Tempo de concluir com uma curiosidade relacionada com os conceitos de respeito da administração da SAD do Benfica e de Rui Vitória, mas que se integram nos que acima referimos. Exige-se a Capela acatamento, obediência, submissão, medo, receio, temor; por sua vez, a administração da SAD ao cessar o contrato de trabalho com Paulo Gonçalves e ao convidá-lo para a tribuna de honra, disse-lhe coisas agradáveis, manifestando apreço, consideração e deferência.
E um conselho a Rui Vitória: furte-se ao ridículo de exigir respeito pelos chefes de família quando não ganha. E quando ganha com arbitragens «manhosas e tendenciosas», como diria Sílvio Cervan, lembre-se das toupeiras manhosas, das ofertas e dos mails tendenciosos, que não respeitam os chefes de família que também existem nos outros clubes Olhe para dentro e verifique bem onde é que está a falta de respeito.
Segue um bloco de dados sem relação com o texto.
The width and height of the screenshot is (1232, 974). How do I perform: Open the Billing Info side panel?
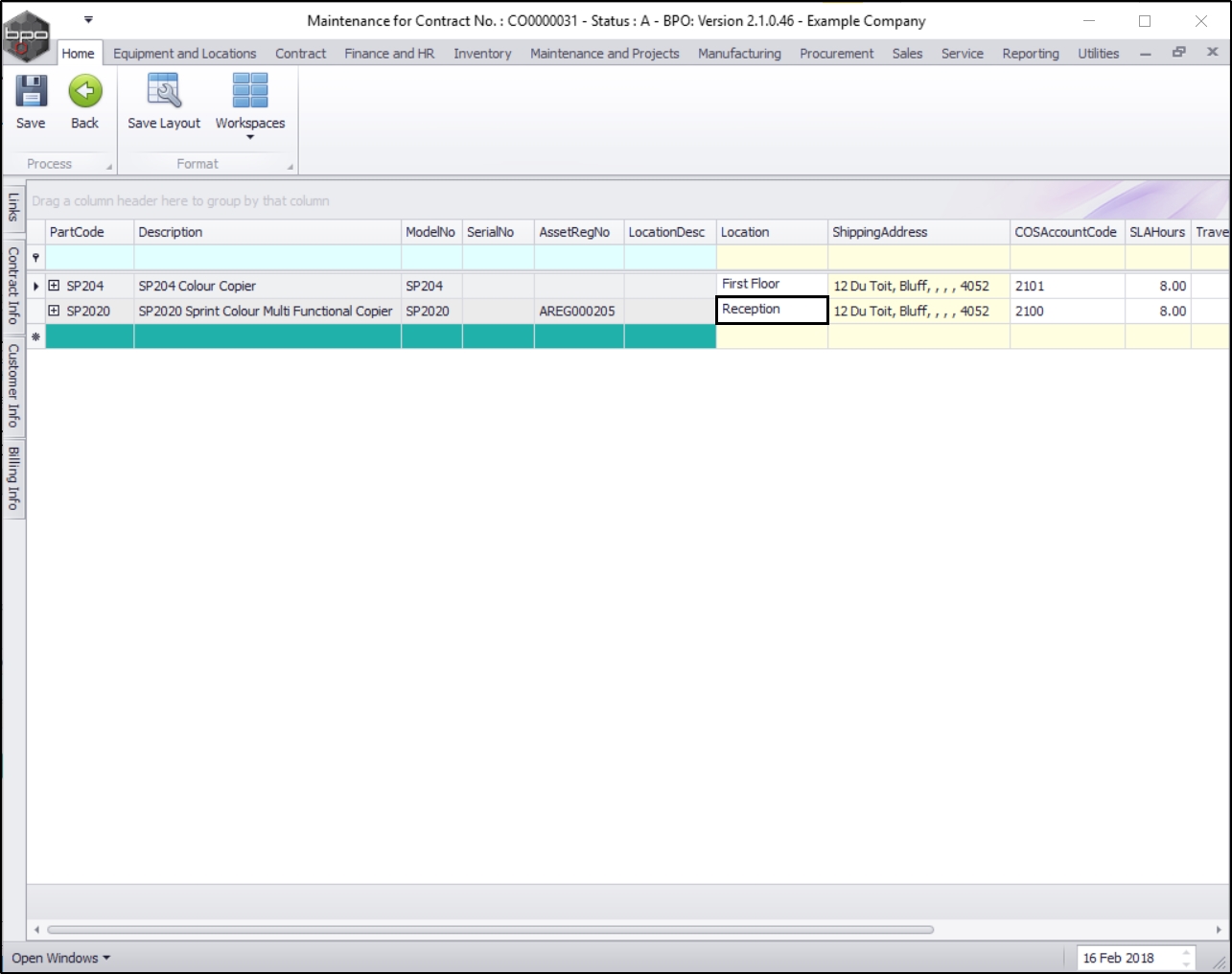point(13,478)
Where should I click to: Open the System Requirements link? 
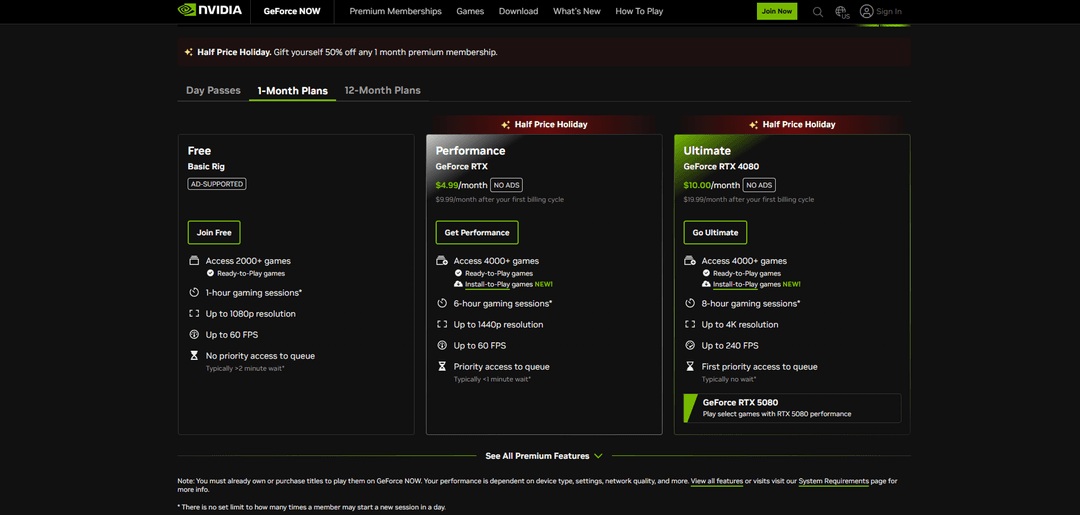pos(833,481)
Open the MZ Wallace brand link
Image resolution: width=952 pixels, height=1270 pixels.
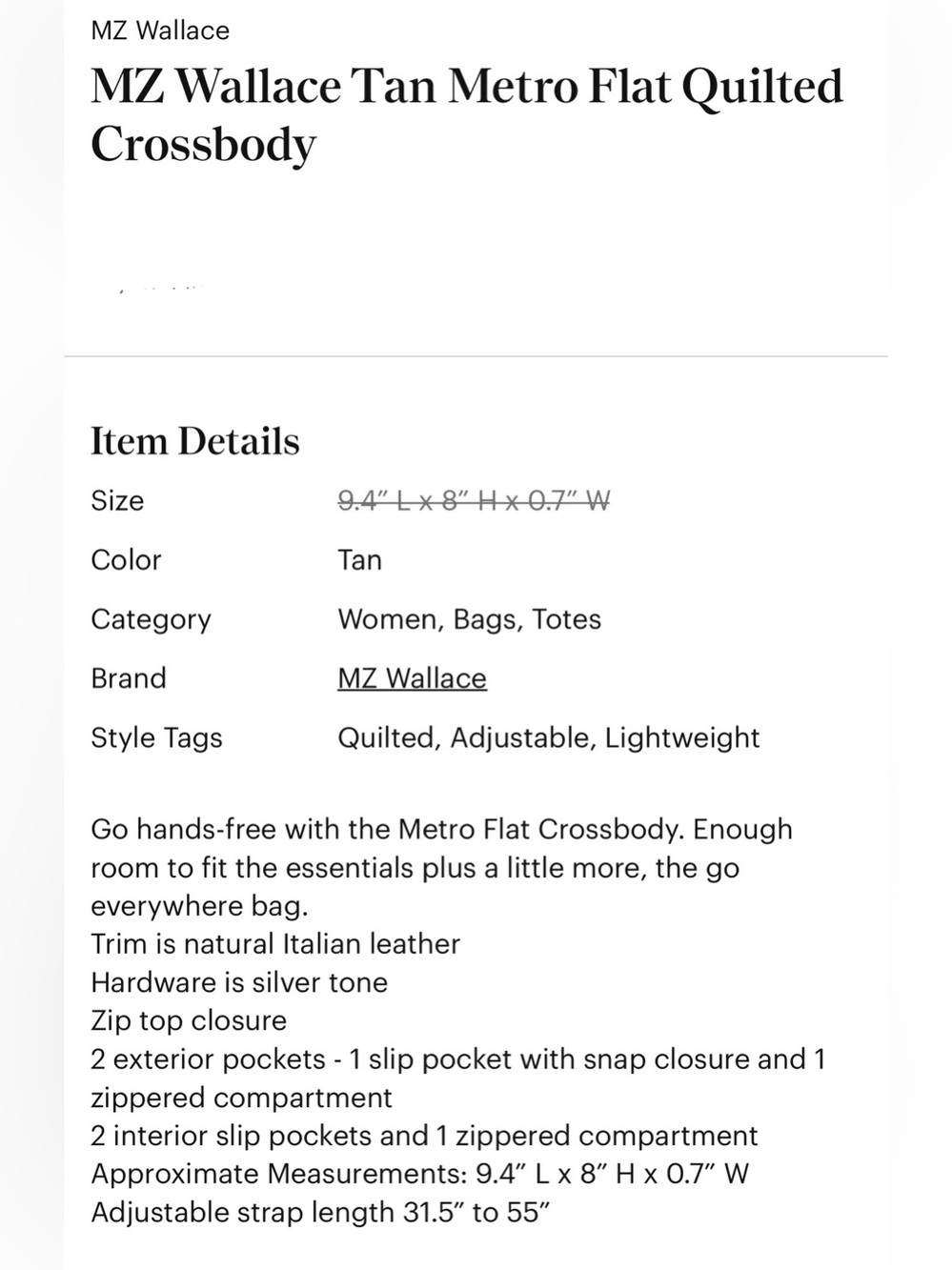point(412,678)
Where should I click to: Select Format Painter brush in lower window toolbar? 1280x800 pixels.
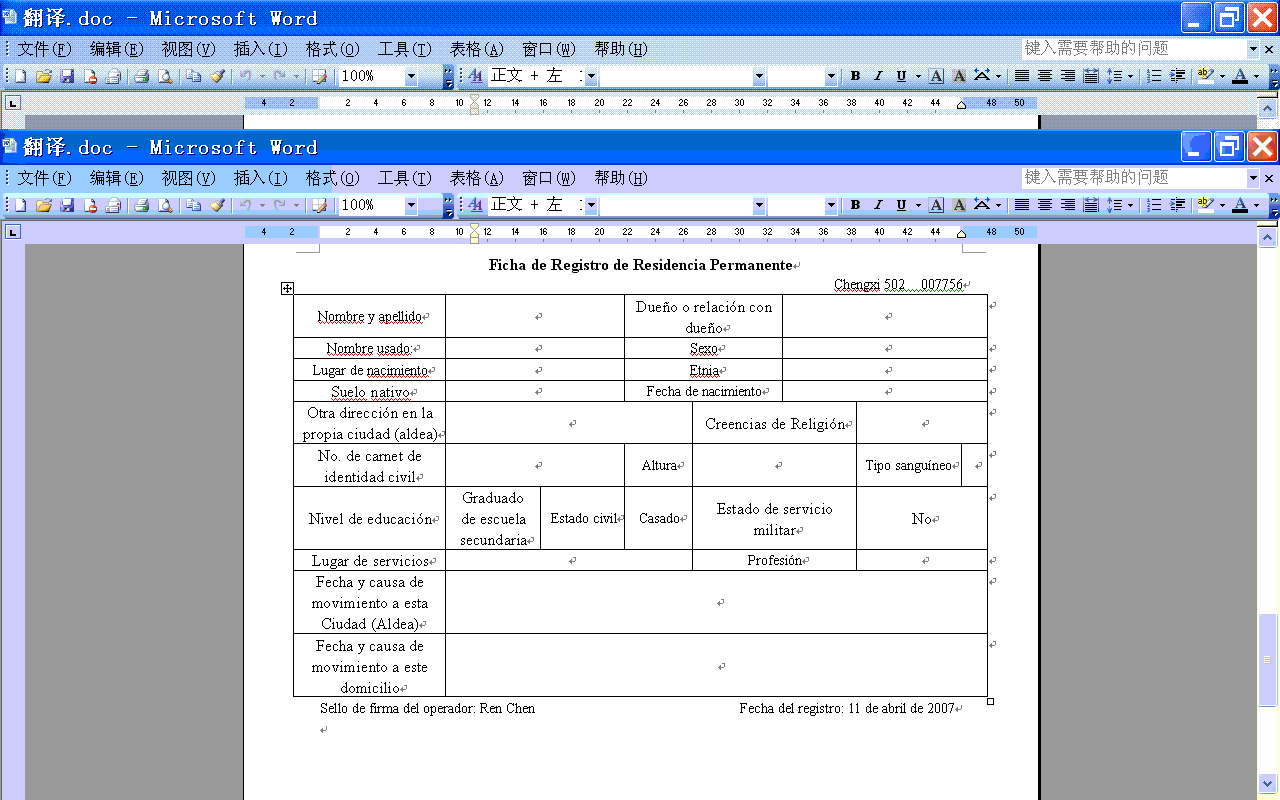pyautogui.click(x=218, y=205)
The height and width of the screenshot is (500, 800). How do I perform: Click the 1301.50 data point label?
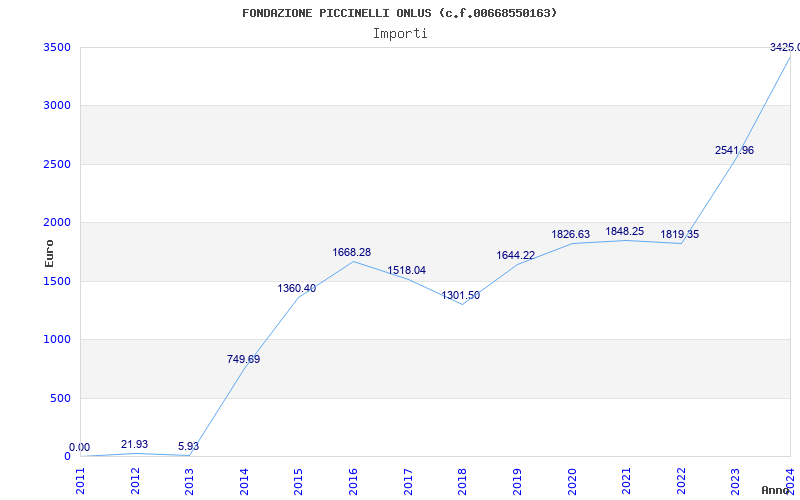[x=461, y=296]
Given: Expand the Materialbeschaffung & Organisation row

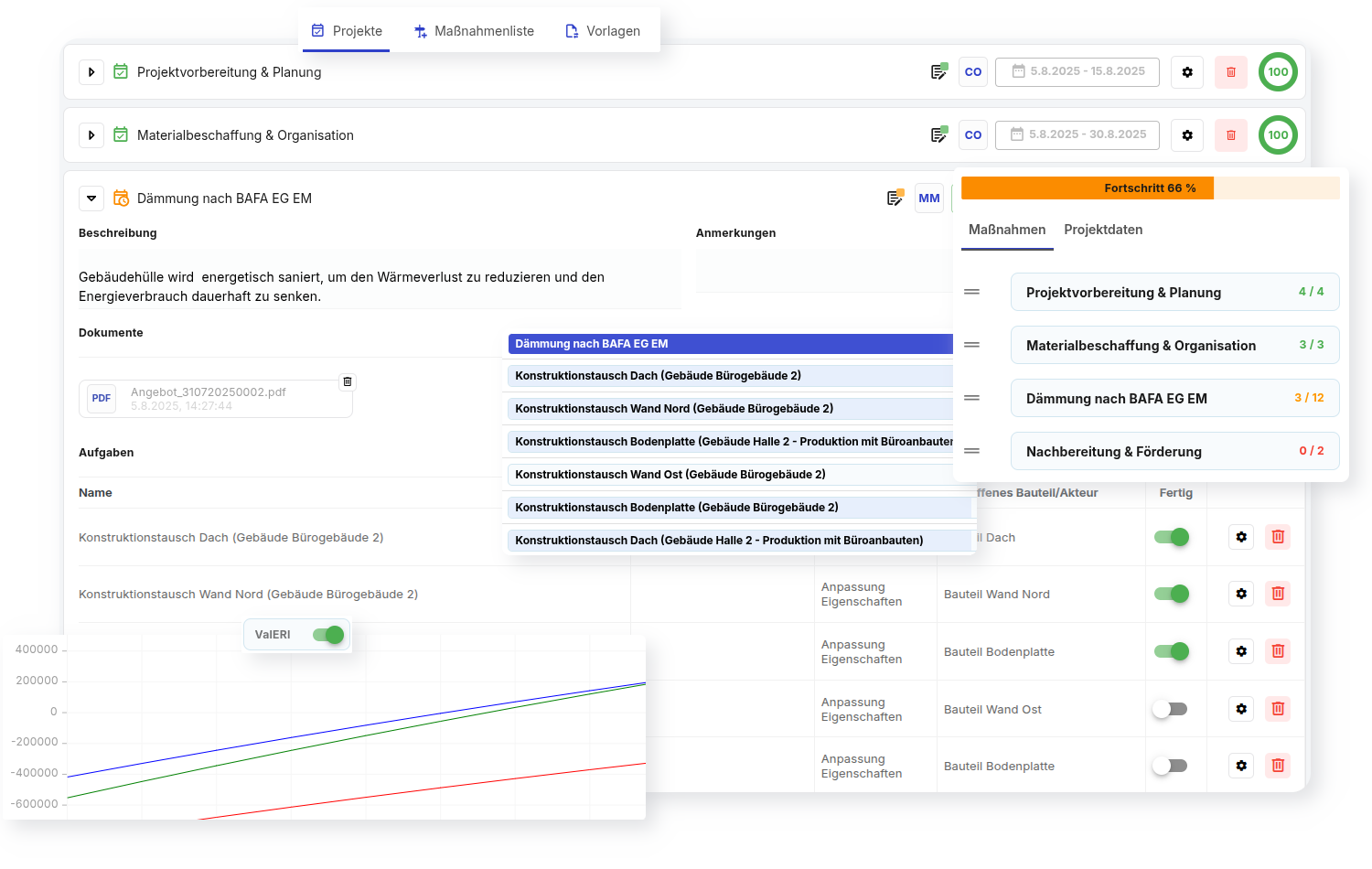Looking at the screenshot, I should (x=91, y=135).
Vai ver que a falta de respeito ao Benfica não está na punição de um jogo à porta fechada, mas numa tribuna demasiado aberta!...
Artigo 11.°
Responsabilidade das pessoas
singulares e colectivas
1 - Salvo o disposto no número seguinte e nos casos especialmente previstos na lei, só as pessoas singulares são susceptíveis de responsabilidade criminal.
2 - As pessoas colectivas e entidades equiparadas, com excepção do Estado, de outras pessoas colectivas públicas e de organizações internacionais de direito público, são responsáveis pelos crimes previstos nos artigos 152.° - A e 152.° - B, nos artigos 159.°e 160.°, nos artigos 163.° a 166.°, sendo a vítima menor, e nos artigos 168.°, 169.°, 171° a 176°, 217.2 a 222.°, 240.°, 256.°, 258.°, 262.° a 283.°, 285.°, 299°, 335.°, 348.°, 353.°, 363.°, 367.°.